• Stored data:
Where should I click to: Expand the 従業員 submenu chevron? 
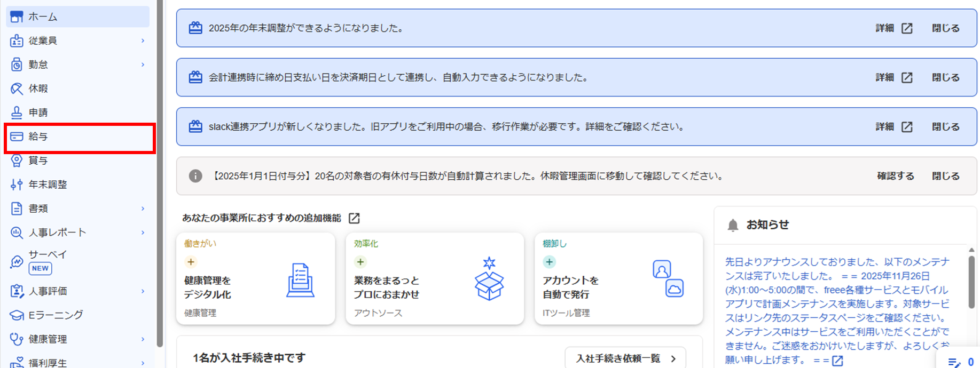coord(143,41)
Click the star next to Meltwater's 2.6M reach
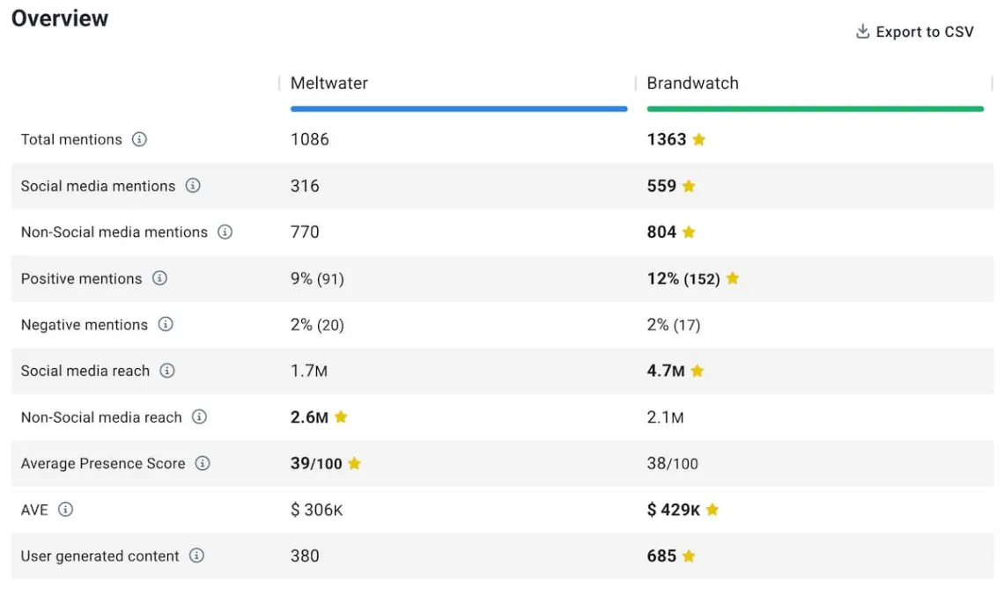Screen dimensions: 1004x589 pyautogui.click(x=339, y=416)
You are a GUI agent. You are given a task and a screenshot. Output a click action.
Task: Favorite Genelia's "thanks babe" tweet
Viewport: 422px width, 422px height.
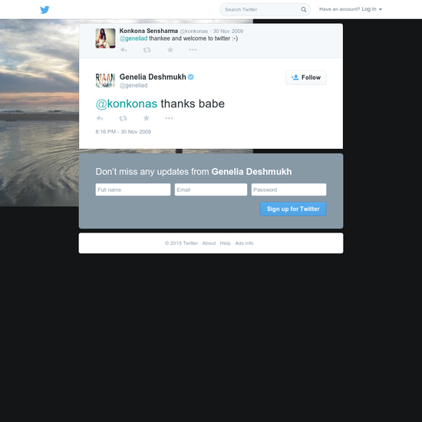146,118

• TASK STATEMENT: With the pictures left out, copy exactly the lines from the line holding "You are a GUI" through the final line of the records, including both.

• YOUR SOLUTION:
You are a GUI agent. You are given a task and a screenshot. Output a click action.
Task: Favorite Genelia's "thanks babe" tweet
Viewport: 422px width, 422px height.
146,118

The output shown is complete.